What to say when they ask, “Why not 100% CI?”

Originally posted at http://www.howtomeasureanything.com, on Tuesday, September 08, 2009 8:20:46 AM, by Dreichel.

“Hello,

This is my first post on your board. I am excited to actually be able to pose this to the author (or to others who want to chime in).

First some background;

I work as an Analyst predicting Budget “Burn Rate”, that is to say “Here is what we forecasted we’d spend, here is what we actually spent”. A book like “How to Measure Anything” is invaluable because I am often asked to come up with ways to “measure the intangible” and more importantly predict what that value is going to be once you can measure it.

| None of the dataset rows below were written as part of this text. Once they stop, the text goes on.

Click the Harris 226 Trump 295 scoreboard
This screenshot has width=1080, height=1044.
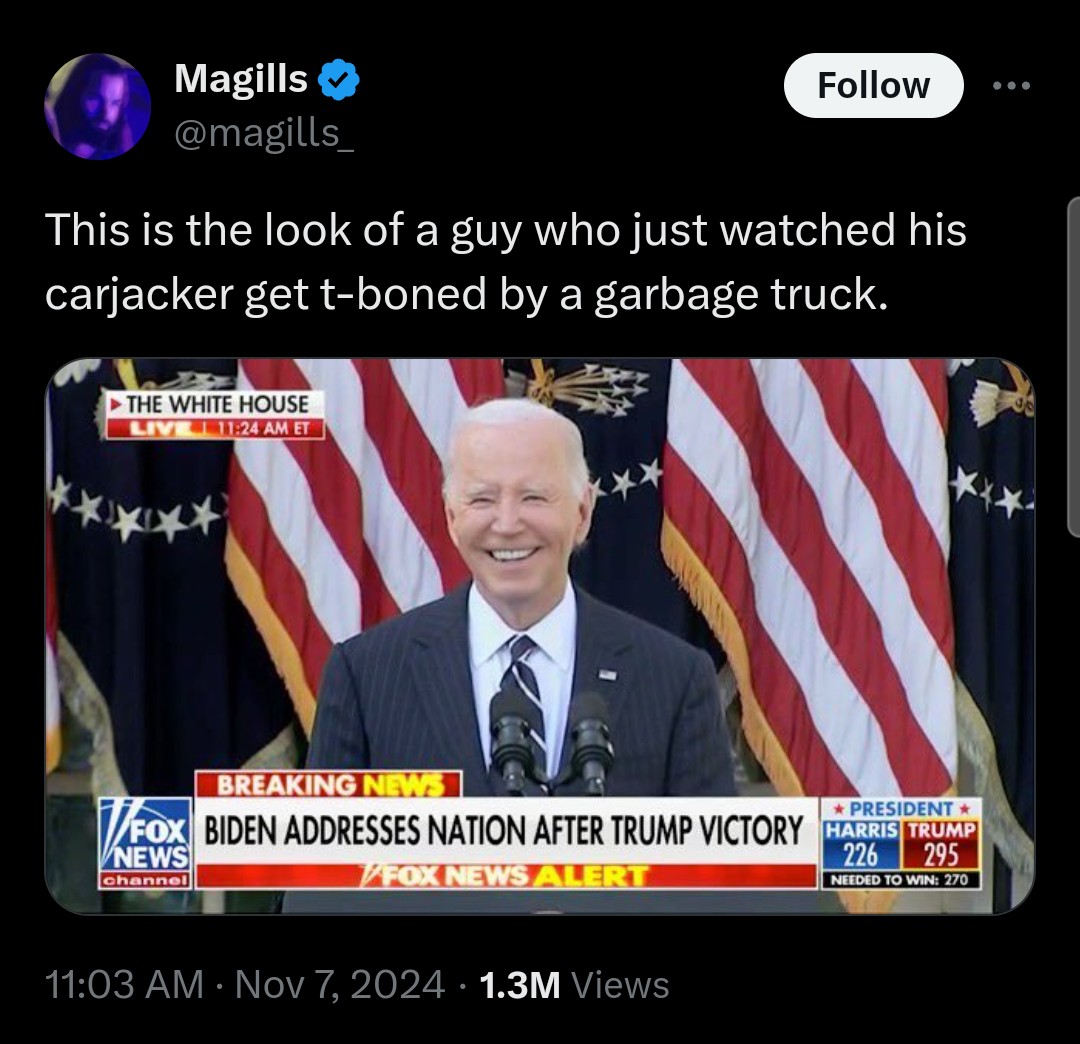tap(901, 844)
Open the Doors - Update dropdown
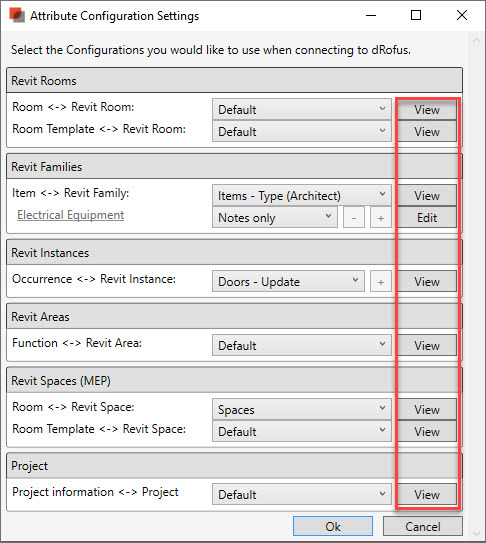Image resolution: width=486 pixels, height=543 pixels. (288, 282)
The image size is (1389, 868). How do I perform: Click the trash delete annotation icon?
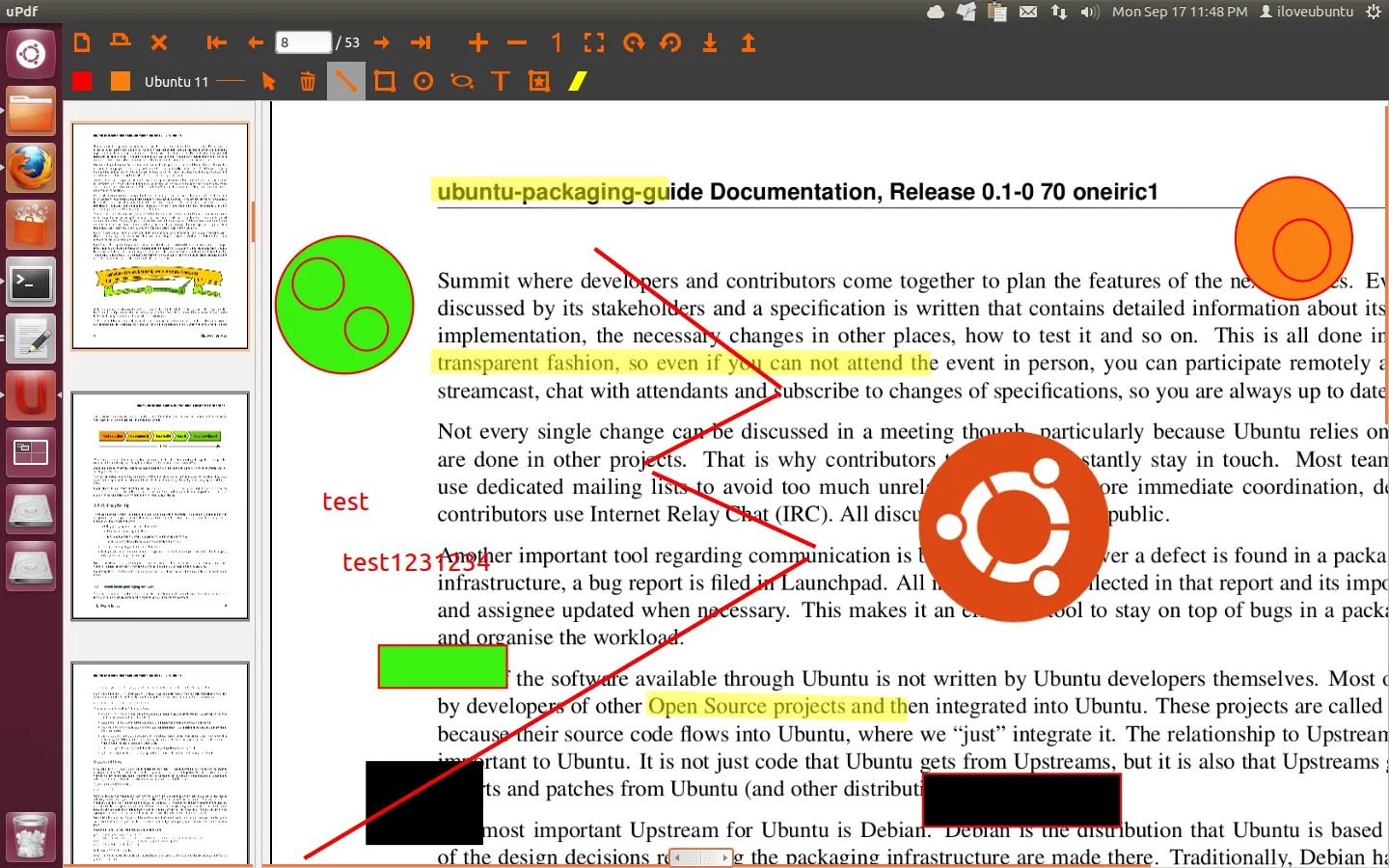coord(307,82)
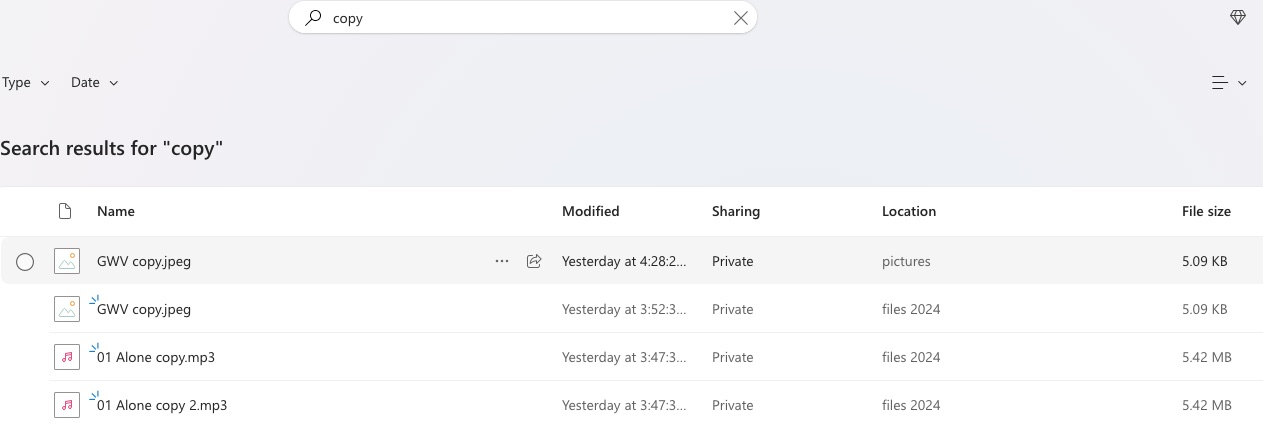Click the search magnifier icon
This screenshot has width=1263, height=427.
[x=314, y=18]
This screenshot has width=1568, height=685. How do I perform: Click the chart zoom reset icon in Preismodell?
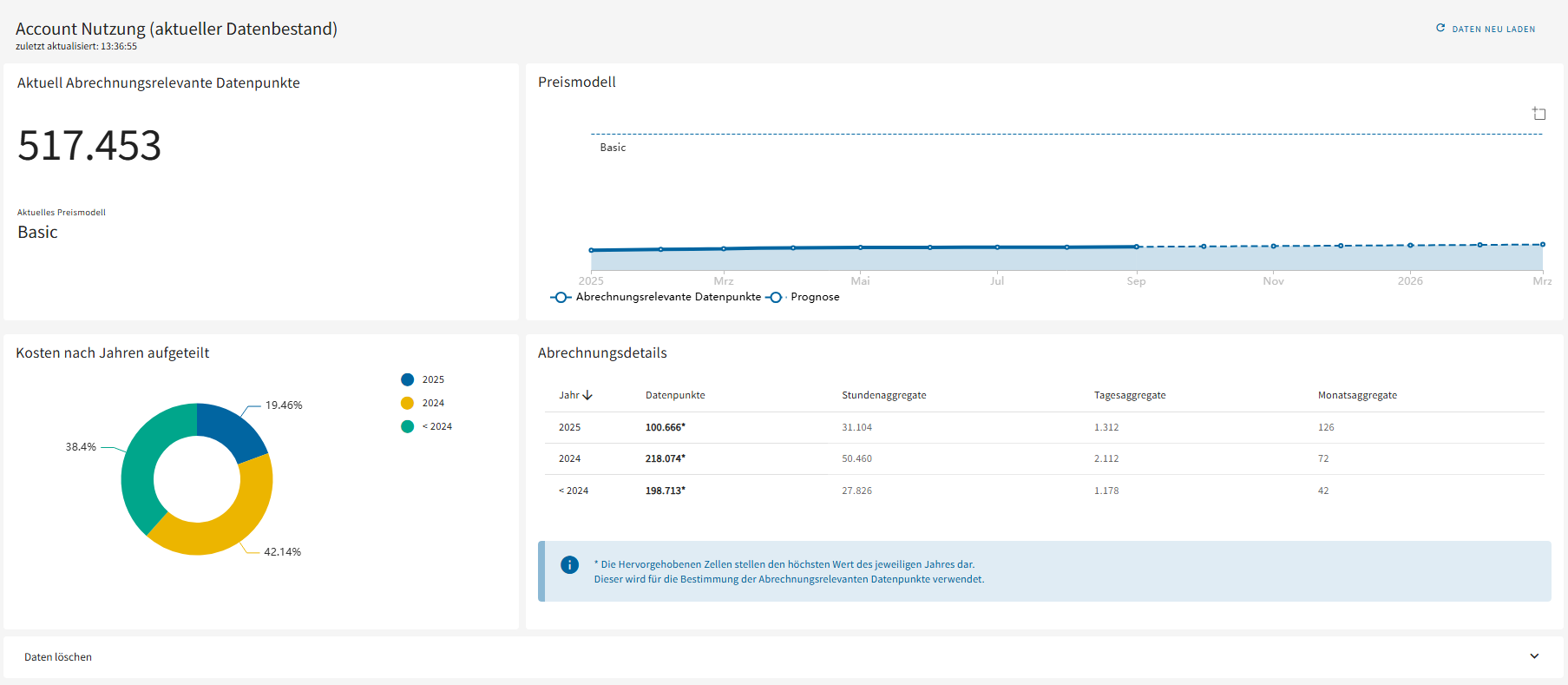[1538, 114]
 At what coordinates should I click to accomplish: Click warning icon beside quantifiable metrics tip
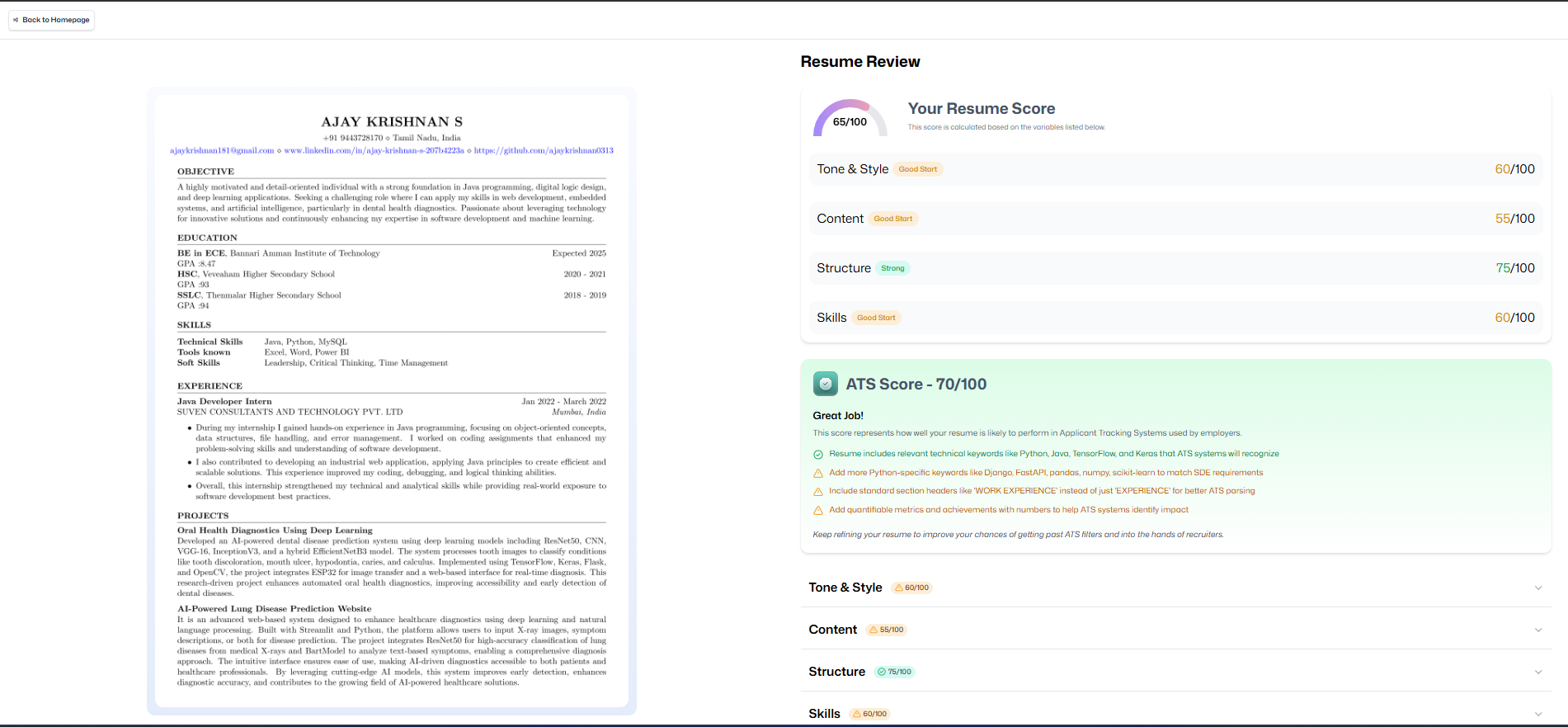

I do not always use formal statistical models to do my work. In fact, I tend to blend what I call “Common Sense” modeling into my approach. This involves using my past experience as a guideline to tell me when to use a six weighted moving average and when to consider a particularly unusual situation “This Holiday falls on a Saturday, even though we are not open, it WILL impact us, because people will take that Friday Off or Monday after”. Often, this common sense approach follows a quantitative logical pattern, but there is no set-in-stone approach to these methods.

Part of my job involves removing the statistical jargon and telling them in plain English “I took a 10% reduction in expected working hours for Friday and subsequently 15% for Monday because I expect a certain number of people to call in sick or take vacation around a Saturday Holiday (July 4th) greater than normal” or simplifying it further still.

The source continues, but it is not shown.